2829 sayılı Kanundan yararlanmak için kişiyi tüm sosyal güvenlik kurumlarına tabi hizmet sürelerini birleştirmeye zorlamanın, sosyal güvenlik sistemi ve amacı ile bağdaşmadığı gerçeği karşısında, ( YHGK’nun, 2002/ 21-132, 2002/ 139 sayılı kararı ile aynı yönde, 2006/21-485, 2006/ 483 ve 2010/ 10-126, 2010/ 133 sayılı kararları) 506 sayılı Kanun ile 5510 sayılı Kanunun 4/a maddesi kapsamındaki sigortalılık sürelerinin aylık bağlanması için yeterli olması halinde, Bağ-Kur sigortalılık sürelerinin birleştirilmesine gerek bulunmadığı şeklindeki Mahkeme kararı yerindedir.
O halde uyuşmazlık, davacının 506 sayılı Kanun ile 5510 sayılı Kanunun 4/a maddesi kapsamındaki sigortalılık süresine göre, davacıya 506 sayılı Kanunun geçici 81/C maddesi uyarınca yaşlılık aylığı bağlanıp bağlanmayacağı noktasında toplanmaktadır.
506 sayılı Yasanın geçici 81. maddesinin C-a) bendinde, “23.05.2002 tarihinde 15 yıllık sigortalılık süresini kadın ise 50, erkek ise 55 yaşını doldurmuş ve 3600 gün malullük yaşlılık ve ölüm sigortaları primi ödemiş bulunanlara istekleri halinde yaşlılık aylığı bağlanır.” hükmü yer almakta olup, devamındaki b) bendinde ise; 23.05.2002 tarihinde (a) bendinde öngörülen şartları yerine getiremeyenlerin hangi şartlarda yaşlılık aylığı bağlanabileceği sıralanmıştır.
Davacının ilk sigortalılığı 05.01.1985 tarihinde başladığından 15 yıllık sigortalılık süresi 05.01.2000 tarihinde dolmuştur. Ancak bu tarih itibari ile 3600 gün primi ödenen gün sayısı ile 55 yaş şartı dolmamıştır.

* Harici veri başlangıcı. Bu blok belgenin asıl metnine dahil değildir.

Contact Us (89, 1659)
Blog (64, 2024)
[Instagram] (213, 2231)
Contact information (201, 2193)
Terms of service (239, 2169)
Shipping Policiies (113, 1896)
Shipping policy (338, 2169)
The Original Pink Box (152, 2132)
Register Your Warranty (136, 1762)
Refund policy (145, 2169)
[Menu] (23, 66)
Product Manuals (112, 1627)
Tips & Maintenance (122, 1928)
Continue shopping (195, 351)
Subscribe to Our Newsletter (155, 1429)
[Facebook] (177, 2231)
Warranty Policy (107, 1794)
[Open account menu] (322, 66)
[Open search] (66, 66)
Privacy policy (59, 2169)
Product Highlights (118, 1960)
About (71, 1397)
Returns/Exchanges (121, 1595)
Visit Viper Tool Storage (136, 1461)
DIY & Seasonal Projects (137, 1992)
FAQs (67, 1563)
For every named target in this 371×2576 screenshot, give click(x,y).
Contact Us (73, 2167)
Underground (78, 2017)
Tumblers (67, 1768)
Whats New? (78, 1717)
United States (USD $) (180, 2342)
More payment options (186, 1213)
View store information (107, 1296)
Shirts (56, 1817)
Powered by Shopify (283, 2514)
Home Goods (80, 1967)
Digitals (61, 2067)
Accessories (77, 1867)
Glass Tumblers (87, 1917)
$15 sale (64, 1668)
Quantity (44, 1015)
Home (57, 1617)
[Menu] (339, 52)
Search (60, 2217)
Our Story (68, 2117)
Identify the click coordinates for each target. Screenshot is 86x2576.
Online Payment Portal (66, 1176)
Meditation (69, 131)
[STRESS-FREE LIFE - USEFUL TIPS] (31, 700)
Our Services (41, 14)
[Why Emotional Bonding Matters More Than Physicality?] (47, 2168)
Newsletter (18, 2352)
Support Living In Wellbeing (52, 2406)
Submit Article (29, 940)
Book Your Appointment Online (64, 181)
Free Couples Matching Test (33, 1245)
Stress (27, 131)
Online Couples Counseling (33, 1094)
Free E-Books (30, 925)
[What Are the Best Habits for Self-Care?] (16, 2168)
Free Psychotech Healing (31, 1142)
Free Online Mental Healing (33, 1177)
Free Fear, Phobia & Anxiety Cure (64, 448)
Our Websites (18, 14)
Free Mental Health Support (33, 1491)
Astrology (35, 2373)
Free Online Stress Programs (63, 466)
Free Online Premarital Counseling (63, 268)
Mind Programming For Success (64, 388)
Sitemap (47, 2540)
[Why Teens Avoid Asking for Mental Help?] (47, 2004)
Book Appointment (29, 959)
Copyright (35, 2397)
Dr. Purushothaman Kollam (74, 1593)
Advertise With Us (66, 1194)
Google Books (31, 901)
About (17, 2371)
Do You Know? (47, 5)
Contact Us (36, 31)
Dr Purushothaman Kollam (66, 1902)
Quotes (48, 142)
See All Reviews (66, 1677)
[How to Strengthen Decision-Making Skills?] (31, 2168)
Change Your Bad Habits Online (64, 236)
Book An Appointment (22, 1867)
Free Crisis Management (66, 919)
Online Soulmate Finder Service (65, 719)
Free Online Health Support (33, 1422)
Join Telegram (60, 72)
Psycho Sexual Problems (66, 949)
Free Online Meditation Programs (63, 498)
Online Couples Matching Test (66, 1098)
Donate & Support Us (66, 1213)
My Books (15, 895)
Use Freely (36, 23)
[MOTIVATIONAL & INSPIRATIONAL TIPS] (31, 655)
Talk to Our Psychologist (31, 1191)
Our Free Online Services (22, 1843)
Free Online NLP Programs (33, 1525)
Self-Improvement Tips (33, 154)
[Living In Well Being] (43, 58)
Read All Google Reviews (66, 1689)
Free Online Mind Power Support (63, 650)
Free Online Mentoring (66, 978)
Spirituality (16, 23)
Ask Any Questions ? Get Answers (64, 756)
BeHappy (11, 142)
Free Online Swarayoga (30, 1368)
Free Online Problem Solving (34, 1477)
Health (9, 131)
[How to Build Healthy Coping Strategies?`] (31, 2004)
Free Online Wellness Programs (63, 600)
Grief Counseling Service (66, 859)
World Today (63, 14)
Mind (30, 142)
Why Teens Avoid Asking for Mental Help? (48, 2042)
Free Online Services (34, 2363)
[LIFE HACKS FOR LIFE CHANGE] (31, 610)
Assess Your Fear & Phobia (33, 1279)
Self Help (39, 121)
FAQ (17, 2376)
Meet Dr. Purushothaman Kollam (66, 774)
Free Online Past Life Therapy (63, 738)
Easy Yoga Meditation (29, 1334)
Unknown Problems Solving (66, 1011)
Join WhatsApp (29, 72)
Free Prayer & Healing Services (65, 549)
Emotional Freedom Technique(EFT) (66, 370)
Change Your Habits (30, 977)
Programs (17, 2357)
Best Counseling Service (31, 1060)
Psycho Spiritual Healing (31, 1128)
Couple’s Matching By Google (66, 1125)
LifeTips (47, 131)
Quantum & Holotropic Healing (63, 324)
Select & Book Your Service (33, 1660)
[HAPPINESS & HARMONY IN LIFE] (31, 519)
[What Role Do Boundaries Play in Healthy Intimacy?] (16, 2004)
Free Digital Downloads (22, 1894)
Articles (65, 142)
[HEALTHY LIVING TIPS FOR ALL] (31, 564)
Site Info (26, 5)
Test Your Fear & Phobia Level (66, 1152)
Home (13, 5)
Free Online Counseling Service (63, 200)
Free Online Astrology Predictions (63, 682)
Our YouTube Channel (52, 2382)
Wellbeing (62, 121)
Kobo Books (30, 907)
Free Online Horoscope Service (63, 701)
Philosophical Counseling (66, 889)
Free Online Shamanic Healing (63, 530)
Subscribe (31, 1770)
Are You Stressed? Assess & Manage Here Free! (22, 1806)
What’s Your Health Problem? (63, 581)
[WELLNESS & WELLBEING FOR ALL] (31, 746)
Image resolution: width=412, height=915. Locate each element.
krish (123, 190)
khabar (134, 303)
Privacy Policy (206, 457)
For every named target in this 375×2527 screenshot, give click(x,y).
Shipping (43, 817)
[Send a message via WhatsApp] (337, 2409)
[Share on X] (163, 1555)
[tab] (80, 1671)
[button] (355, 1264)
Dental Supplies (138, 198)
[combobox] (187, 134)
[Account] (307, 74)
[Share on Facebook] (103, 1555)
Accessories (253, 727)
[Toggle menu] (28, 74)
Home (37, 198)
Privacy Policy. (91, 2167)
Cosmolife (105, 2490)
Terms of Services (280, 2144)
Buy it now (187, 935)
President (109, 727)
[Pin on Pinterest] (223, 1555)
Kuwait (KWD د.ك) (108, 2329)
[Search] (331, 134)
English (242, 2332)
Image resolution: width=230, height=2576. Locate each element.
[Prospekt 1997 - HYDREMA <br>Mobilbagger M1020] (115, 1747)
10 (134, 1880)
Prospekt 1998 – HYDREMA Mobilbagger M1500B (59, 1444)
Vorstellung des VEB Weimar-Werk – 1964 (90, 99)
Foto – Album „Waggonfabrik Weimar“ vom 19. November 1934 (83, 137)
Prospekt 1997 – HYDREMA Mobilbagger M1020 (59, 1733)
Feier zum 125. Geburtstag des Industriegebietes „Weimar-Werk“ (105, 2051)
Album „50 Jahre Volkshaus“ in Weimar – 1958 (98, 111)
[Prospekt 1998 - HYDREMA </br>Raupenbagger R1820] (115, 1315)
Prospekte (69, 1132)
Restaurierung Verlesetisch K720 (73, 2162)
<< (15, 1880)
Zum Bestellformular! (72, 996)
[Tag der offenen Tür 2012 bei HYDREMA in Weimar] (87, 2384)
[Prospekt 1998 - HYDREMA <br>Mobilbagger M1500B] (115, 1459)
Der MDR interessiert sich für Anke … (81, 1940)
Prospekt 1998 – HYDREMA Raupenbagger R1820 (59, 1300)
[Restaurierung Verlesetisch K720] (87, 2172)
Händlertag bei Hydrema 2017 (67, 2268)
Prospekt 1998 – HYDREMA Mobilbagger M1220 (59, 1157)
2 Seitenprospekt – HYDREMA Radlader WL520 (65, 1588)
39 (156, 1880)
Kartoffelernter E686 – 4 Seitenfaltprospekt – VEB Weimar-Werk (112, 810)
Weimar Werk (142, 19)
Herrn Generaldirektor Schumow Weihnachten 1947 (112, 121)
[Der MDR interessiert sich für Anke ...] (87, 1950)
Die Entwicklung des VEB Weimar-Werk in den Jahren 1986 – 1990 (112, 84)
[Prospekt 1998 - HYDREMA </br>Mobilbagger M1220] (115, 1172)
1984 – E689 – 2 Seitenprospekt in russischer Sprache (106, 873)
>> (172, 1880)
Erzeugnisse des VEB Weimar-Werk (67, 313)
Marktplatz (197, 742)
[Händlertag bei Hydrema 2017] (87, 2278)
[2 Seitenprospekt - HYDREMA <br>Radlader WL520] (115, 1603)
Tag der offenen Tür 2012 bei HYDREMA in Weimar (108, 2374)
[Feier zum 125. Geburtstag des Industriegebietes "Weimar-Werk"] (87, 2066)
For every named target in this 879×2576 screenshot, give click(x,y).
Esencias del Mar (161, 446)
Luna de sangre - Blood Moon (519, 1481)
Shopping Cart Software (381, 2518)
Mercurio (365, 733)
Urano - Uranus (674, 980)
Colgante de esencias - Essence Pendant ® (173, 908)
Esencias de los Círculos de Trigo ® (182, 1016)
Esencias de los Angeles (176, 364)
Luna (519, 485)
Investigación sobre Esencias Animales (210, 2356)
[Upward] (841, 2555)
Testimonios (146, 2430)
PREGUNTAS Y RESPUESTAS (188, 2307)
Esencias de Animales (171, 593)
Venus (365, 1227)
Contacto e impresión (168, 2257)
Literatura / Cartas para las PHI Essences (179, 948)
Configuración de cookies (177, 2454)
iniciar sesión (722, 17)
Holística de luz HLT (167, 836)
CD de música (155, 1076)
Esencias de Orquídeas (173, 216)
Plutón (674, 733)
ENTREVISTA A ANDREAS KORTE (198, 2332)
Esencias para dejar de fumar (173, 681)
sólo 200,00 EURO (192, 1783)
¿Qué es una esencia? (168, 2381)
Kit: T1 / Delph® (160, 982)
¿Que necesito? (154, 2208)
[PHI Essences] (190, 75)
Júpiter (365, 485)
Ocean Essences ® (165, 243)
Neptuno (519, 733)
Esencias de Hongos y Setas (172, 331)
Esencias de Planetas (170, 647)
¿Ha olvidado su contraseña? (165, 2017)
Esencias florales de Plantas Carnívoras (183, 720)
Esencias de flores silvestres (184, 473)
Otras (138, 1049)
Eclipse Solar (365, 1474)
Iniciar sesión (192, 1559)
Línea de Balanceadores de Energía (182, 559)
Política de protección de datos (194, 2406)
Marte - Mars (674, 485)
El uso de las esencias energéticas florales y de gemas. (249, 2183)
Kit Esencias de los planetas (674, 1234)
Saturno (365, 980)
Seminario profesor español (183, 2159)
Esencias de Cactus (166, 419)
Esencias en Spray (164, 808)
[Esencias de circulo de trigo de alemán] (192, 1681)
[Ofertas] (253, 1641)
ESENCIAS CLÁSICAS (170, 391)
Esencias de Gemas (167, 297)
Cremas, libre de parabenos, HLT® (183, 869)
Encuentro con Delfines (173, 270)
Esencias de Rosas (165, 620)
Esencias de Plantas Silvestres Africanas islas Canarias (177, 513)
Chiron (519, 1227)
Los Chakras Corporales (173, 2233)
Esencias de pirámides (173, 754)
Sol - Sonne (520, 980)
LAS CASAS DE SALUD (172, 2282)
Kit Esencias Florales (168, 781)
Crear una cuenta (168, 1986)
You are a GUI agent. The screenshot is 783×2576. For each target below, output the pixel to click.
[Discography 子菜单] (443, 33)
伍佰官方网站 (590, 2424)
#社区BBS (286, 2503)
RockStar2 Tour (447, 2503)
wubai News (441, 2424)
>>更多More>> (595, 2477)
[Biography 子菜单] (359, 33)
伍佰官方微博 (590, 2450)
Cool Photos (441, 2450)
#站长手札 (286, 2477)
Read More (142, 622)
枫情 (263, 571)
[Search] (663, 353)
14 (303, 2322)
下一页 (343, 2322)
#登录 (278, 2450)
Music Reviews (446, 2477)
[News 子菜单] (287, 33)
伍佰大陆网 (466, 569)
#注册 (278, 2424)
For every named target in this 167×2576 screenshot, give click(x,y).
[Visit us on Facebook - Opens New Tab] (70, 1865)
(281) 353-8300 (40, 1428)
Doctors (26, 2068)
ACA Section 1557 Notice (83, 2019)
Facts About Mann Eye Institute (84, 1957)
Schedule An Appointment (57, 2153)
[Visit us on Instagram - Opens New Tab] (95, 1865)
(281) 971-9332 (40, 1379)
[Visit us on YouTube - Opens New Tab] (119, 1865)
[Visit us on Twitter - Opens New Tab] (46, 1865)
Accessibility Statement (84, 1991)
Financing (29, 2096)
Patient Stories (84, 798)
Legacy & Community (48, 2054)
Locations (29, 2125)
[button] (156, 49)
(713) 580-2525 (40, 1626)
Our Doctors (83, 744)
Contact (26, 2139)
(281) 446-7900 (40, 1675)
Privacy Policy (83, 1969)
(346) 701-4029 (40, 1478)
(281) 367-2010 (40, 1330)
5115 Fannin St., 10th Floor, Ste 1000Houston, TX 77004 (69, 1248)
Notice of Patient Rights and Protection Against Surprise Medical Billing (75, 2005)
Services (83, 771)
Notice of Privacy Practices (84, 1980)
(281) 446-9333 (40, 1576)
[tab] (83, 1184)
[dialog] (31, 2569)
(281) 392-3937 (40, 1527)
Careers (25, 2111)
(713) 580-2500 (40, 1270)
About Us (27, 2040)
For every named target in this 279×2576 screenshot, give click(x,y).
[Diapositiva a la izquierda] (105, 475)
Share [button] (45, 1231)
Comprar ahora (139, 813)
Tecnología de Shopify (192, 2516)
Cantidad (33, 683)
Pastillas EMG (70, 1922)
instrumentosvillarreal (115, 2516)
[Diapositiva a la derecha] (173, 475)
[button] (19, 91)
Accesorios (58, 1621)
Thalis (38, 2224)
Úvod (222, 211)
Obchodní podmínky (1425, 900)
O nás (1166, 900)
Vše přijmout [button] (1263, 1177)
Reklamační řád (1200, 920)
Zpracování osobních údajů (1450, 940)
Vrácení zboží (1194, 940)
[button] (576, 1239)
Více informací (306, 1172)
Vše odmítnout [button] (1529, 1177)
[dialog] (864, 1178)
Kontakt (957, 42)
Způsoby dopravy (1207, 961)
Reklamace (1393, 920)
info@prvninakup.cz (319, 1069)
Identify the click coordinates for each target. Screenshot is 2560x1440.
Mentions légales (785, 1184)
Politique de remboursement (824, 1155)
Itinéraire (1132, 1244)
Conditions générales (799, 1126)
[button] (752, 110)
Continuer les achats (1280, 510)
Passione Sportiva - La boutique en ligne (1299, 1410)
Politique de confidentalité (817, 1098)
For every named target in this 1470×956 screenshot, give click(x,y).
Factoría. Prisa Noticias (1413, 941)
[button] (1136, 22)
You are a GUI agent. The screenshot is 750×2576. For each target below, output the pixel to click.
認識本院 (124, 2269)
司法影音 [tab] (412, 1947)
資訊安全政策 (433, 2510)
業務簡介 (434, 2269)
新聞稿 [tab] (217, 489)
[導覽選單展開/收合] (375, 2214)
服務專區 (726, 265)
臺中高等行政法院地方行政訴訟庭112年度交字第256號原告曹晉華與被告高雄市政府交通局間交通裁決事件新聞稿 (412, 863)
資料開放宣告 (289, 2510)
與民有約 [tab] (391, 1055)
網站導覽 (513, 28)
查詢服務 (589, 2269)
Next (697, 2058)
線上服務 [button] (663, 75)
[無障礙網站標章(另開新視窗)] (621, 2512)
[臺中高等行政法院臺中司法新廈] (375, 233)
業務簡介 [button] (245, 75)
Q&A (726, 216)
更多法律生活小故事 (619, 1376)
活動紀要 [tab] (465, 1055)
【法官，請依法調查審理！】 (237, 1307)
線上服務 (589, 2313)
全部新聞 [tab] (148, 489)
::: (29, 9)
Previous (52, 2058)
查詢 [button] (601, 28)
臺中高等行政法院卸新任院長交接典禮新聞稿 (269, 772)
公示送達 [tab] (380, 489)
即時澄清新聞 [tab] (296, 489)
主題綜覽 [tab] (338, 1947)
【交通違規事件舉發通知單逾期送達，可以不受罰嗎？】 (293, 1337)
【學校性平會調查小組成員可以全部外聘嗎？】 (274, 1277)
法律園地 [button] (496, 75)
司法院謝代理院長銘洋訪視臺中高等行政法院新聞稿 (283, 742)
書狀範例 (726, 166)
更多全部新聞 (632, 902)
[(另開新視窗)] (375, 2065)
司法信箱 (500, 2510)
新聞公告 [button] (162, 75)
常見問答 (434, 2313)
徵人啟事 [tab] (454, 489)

Davacı, 3600 gün şartını 18.02.2011 tarihinde, 55 yaş şartını ise 15.03.2011 tarihinde tamamlamıştır.
Buna göre 506 sayılı Kanunun geçici 81. maddesinin C-a) bendinde belirtilen şartlar davacı yönünden gerçekleşmemiştir.
506 sayılı Kanunun geçici 81. maddesinin C-a) bendinde belirtilen her üç şartın davacı yönünden 15.03.2011 tarihinde oluşması karşısında, davacının 506 sayılı Kanunun geçici 81/C maddesinin bendinin bc alt bendi uyarınca 58 yaşını tamamlaması şartı ile yaşlılık aylığına hak kazanacağı ortadadır.
Bu nedenle, davacının yaşlılık aylığı talebini reddeden Kurum işlemi yerindedir.
O halde, davalının bu yönleri amaçlayan temyiz itirazları kabul edilmeli ve hüküm bozulmalıdır.
SONUÇ: Hükmün yukarıda açıklanan nedenlerle BOZULMASINA, 30.01.2014 gününde oybirliğiyle karar verildi.